[Saved data entries]
----------

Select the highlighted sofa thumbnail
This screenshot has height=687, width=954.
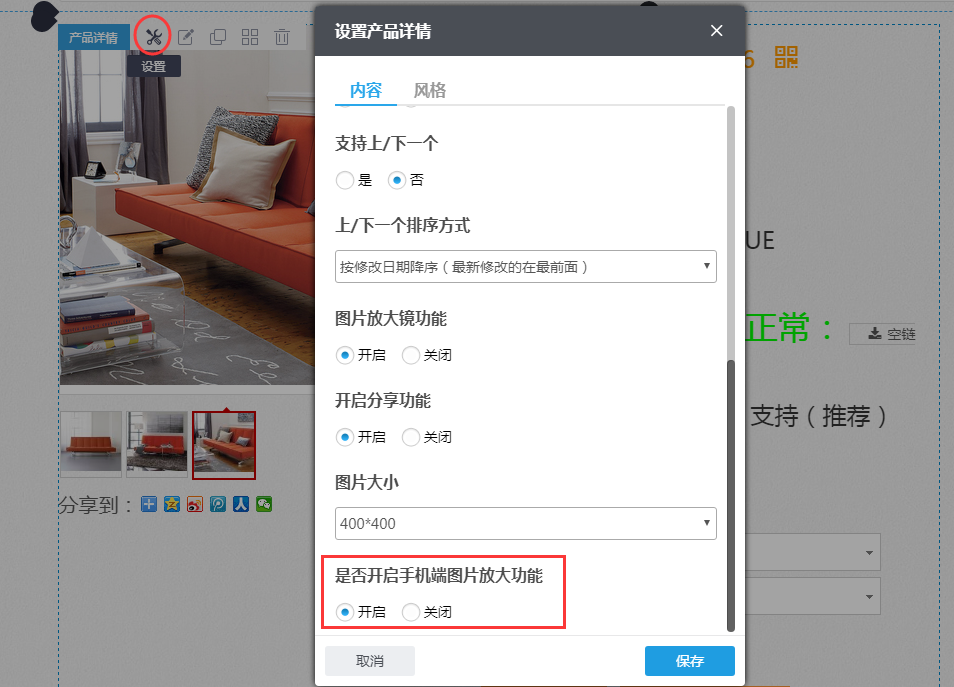(x=223, y=444)
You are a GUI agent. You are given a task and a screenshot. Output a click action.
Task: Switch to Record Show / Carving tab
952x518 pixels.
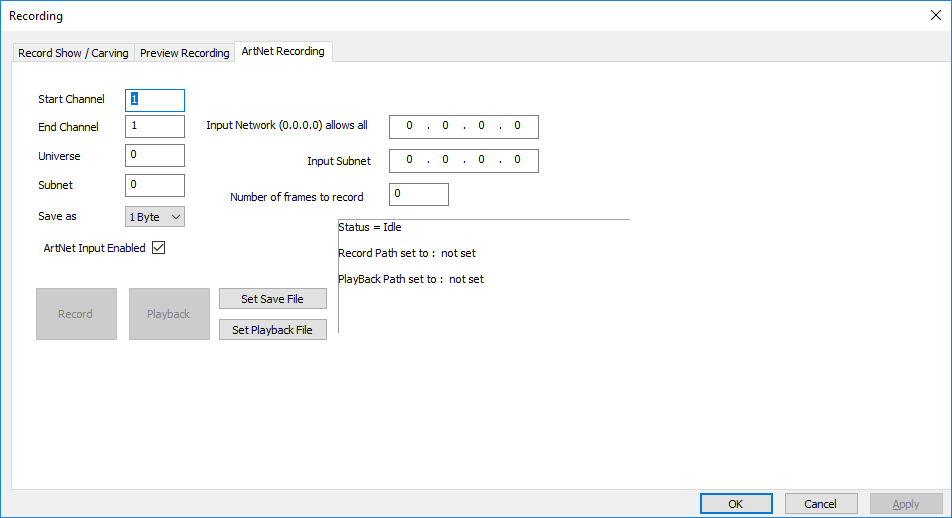click(x=73, y=53)
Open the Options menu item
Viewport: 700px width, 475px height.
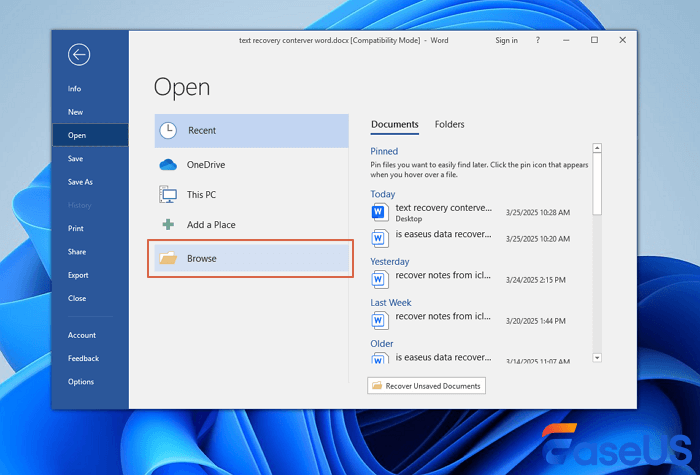(81, 381)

----------

What you will do => Quote the data exactly, leaving every image out of the copy.

The answer =>
Select the highlighted sofa thumbnail
This screenshot has height=687, width=954.
(x=223, y=444)
You are a GUI agent. You are given a task and a screenshot. Output a click action.
Task: Switch to Record Show / Carving tab
952x518 pixels.
click(x=73, y=53)
Open the Options menu item
Viewport: 700px width, 475px height.
(81, 381)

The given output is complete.